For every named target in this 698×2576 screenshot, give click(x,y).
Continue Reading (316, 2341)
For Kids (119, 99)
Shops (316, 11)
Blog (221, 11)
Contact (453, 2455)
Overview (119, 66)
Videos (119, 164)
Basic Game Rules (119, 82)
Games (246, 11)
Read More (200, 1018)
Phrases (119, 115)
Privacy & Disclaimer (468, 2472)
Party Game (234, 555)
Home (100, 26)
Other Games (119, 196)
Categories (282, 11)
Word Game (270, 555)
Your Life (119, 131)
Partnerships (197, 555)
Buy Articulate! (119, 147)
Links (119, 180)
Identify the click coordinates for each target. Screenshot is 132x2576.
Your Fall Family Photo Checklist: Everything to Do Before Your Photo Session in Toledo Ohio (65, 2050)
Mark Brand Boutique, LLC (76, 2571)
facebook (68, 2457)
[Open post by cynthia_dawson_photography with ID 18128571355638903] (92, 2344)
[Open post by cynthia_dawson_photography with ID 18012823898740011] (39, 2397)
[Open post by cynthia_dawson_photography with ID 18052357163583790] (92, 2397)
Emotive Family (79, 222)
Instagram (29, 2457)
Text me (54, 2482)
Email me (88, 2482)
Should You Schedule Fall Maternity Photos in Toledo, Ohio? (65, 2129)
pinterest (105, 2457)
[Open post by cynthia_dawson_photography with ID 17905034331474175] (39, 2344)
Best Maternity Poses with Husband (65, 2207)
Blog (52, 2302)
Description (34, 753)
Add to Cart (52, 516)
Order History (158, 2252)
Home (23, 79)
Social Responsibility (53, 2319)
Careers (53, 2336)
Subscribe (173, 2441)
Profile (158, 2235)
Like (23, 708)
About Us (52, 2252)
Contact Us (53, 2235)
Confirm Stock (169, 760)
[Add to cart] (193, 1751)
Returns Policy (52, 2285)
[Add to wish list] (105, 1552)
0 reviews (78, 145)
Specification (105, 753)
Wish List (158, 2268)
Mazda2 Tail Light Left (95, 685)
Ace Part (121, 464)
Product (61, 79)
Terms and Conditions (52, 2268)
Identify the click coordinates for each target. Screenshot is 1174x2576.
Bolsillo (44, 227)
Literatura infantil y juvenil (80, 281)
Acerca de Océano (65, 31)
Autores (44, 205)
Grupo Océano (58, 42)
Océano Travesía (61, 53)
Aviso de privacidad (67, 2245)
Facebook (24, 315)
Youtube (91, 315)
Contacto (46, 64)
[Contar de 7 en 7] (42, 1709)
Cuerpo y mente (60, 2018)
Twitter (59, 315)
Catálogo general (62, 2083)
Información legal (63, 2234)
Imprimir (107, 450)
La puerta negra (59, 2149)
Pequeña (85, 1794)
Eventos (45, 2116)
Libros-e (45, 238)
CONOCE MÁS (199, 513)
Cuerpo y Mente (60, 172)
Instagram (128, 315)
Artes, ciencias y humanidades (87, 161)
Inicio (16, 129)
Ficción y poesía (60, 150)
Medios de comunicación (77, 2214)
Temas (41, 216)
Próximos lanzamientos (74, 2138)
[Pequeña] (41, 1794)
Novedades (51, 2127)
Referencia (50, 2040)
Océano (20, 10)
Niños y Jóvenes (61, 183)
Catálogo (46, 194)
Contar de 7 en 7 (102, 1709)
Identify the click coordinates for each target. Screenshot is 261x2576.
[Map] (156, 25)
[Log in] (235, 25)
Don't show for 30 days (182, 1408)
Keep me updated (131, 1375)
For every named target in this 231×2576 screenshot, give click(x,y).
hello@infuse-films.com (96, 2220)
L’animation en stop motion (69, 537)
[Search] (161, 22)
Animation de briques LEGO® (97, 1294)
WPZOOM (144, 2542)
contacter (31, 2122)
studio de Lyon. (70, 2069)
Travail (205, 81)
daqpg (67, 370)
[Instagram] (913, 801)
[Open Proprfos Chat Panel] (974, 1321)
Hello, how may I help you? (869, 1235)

* **Goal of the exercise**
Copy the stretch of the records above that runs from the line with "Subscribe (173, 2441)" through the line with "Terms and Conditions (52, 2268)". Both end lines belong in the copy, and nothing else does.

* **Answer to this problem**
Subscribe (173, 2441)
Profile (158, 2235)
Like (23, 708)
About Us (52, 2252)
Contact Us (53, 2235)
Confirm Stock (169, 760)
[Add to cart] (193, 1751)
Returns Policy (52, 2285)
[Add to wish list] (105, 1552)
0 reviews (78, 145)
Specification (105, 753)
Wish List (158, 2268)
Mazda2 Tail Light Left (95, 685)
Ace Part (121, 464)
Product (61, 79)
Terms and Conditions (52, 2268)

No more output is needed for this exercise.